— start of RECORDS PROVIDED —
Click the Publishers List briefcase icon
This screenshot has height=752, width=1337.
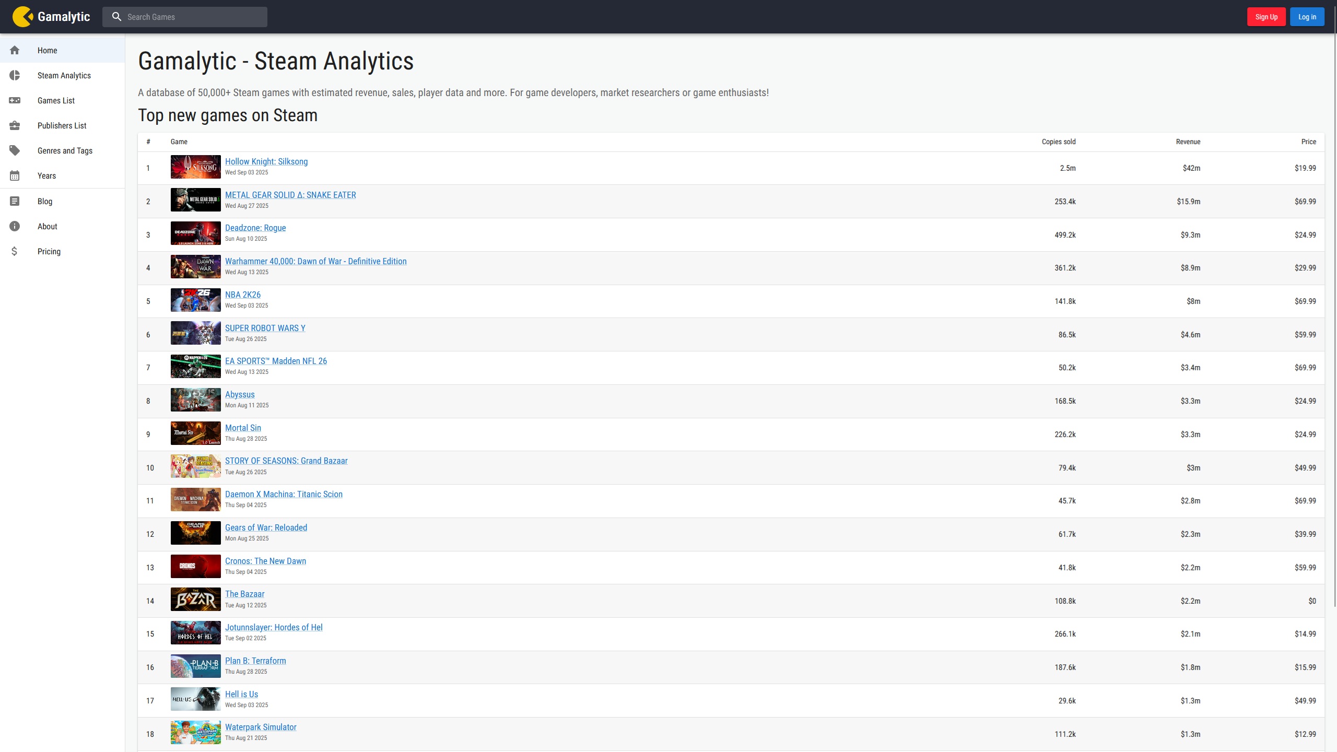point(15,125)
— end of RECORDS PROVIDED —
— start of RECORDS PROVIDED —
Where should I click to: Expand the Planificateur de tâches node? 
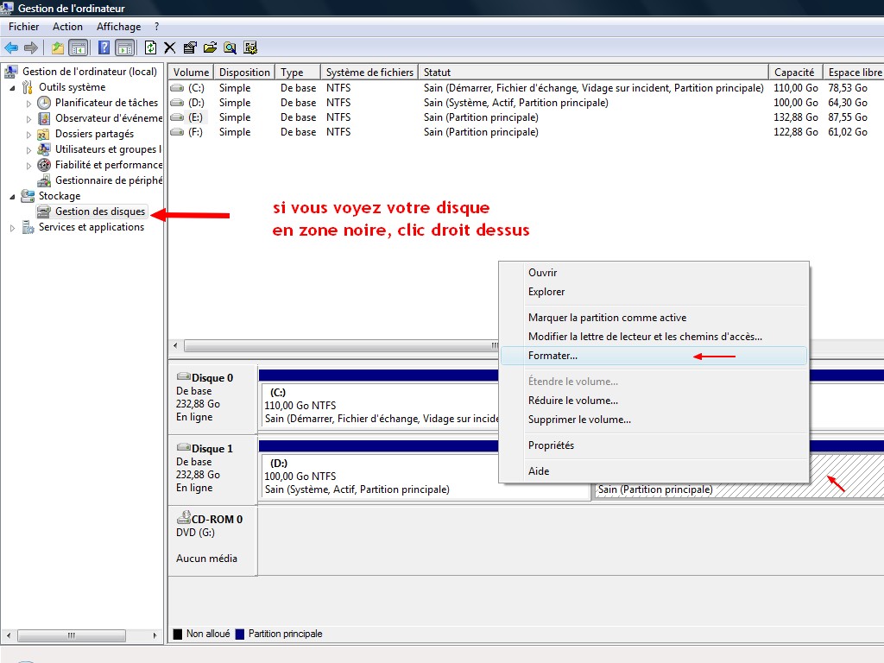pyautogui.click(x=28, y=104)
— end of RECORDS PROVIDED —
- [DIRECTION] Rewrite the rows beginning with the line that contains "Click the Publishers List briefcase icon" and continuing through the line that contains "point(15,125)", shifting every coordinate in the answers by adding 39. Leave the pictures out.

- [SOLUTION FOR THIS EXERCISE]
Click the Publishers List briefcase icon
This screenshot has height=752, width=1337.
point(54,164)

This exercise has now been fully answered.